The GLM Procedure

Output Data Sets

OUT= Data Set Created by the OUTPUT Statement

The OUTPUT statement produces an output data set that contains the following:

  • all original data from the SAS data set input to PROC GLM

  • the new variables corresponding to the diagnostic measures specified with statistics keywords in the OUTPUT statement (PREDICTED=, RESIDUAL=, and so on)

With multiple dependent variables, a name can be specified for any of the diagnostic measures for each of the dependent variables in the order in which they occur in the MODEL statement.

For example, suppose that the input data set A contains the variables y1, y2, y3, x1, and x2. Then you can use the following statements:

proc glm data=A;
   model y1 y2 y3=x1;
   output out=out p=y1hat y2hat y3hat
                  r=y1resid lclm=y1lcl uclm=y1ucl;
run;

The output data set out contains y1, y2, y3, x1, x2, y1hat, y2hat, y3hat, y1resid, y1lcl, and y1ucl. The variable x2 is output even though it is not used by PROC GLM. Although predicted values are generated for all three dependent variables, residuals are output for only the first dependent variable.

When any independent variable in the analysis (including all class variables) is missing for an observation, then all new variables that correspond to diagnostic measures are missing for the observation in the output data set.

When a dependent variable in the analysis is missing for an observation, then some new variables that correspond to diagnostic measures are missing for the observation in the output data set, and some are still available. Specifically, in this case, the new variables that correspond to COOKD, COVRATIO, DFFITS, PRESS, R, RSTUDENT, STDR, and STUDENT are missing in the output data set. The variables corresponding to H, LCL, LCLM, P, STDI, STDP, UCL, and UCLM are not missing.

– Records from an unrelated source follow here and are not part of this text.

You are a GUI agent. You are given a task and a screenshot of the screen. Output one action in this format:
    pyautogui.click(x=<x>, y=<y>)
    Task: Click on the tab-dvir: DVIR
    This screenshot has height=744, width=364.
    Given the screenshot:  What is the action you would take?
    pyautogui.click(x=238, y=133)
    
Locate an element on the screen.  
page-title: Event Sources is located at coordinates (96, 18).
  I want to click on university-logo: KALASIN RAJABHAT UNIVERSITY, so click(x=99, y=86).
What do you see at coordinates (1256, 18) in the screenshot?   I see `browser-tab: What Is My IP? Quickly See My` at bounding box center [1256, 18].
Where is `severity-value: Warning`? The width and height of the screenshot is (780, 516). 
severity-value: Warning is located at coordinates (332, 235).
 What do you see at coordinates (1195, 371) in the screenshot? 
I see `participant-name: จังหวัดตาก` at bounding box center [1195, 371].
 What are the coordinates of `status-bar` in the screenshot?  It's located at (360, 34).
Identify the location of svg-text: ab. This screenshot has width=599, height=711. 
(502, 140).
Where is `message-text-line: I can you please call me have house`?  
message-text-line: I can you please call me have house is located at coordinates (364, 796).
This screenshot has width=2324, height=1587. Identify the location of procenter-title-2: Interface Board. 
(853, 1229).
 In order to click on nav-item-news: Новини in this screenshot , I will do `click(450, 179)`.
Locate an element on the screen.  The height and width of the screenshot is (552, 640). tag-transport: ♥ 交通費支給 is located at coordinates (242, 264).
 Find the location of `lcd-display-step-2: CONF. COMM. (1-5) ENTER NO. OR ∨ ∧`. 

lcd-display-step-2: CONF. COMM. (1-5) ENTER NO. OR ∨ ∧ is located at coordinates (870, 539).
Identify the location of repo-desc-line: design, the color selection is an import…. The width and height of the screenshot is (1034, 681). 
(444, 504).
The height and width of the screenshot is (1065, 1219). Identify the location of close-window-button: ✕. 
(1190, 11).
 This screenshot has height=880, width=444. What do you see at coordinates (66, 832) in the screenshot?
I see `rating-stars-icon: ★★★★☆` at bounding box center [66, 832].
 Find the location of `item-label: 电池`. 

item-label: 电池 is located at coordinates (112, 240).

OUT= Data Set Created by the LSMEANS Statement

The OUT= option in the LSMEANS statement produces an output data set that contains the following:

  • the unformatted values of each classification variable specified in any effect in the LSMEANS statement

  • a new variable, LSMEAN, which contains the LS-mean for the specified levels of the classification variables

  • a new variable, STDERR, which contains the standard error of the LS-mean

The variances and covariances among the LS-means are also output when the COV option is specified along with the OUT= option. In this case, only one effect can be specified in the LSMEANS statement, and the following variables are included in the output data set:

  • new variables, COV1, COV2, …, COVn, where n is the number of levels of the effect specified in the LSMEANS statement. These variables contain the covariances of each LS-mean with every other LS-mean.

  • a new variable, NUMBER, which provides an index for each observation to identify the covariances that correspond to that observation. The covariances for the observation with NUMBER equal to n can be found in the variable COVn.

OUTSTAT= Data Set

The OUTSTAT= option in the PROC GLM statement produces an output data set that contains the following:

  • the BY variables, if any

  • _TYPE_, a new character variable. _TYPE_ can take the values ‘SS1’, ‘SS2’, ‘SS3’, ‘SS4’, or ‘CONTRAST’, corresponding to the various types of sums of squares generated, or the values ‘CANCORR’, ‘STRUCTUR’, or ‘SCORE’, if a canonical analysis is performed through the MANOVA statement and no M= matrix is specified.

  • _SOURCE_, a new character variable. For each observation in the data set, _SOURCE_ contains the name of the model effect or contrast label from which the corresponding statistics are generated.

  • _NAME_, a new character variable. For each observation in the data set, _NAME_ contains the name of one of the dependent variables in the model or, in the case of canonical statistics, the name of one of the canonical variables (CAN1, CAN2, and so forth).

  • four new numeric variables: SS, DF, F, and PROB, containing sums of squares, degrees of freedom, F values, and probabilities, respectively, for each model or contrast sum of squares generated in the analysis. For observations resulting from canonical analyses, these variables have missing values.

  • if there is more than one dependent variable, then variables with the same names as the dependent variables represent the following:

    • for _TYPE_=SS1, SS2, SS3, SS4, or CONTRAST, the crossproducts of the hypothesis matrices

    • for _TYPE_=CANCORR, canonical correlations for each variable

    • for _TYPE_=STRUCTUR, coefficients of the total structure matrix

    • for _TYPE_=SCORE, raw canonical score coefficients

The output data set can be used to perform special hypothesis tests (for example, with the IML procedure in SAS/IML software), to reformat output, to produce canonical variates (through the SCORE procedure), or to rotate structure matrices (through the FACTOR procedure).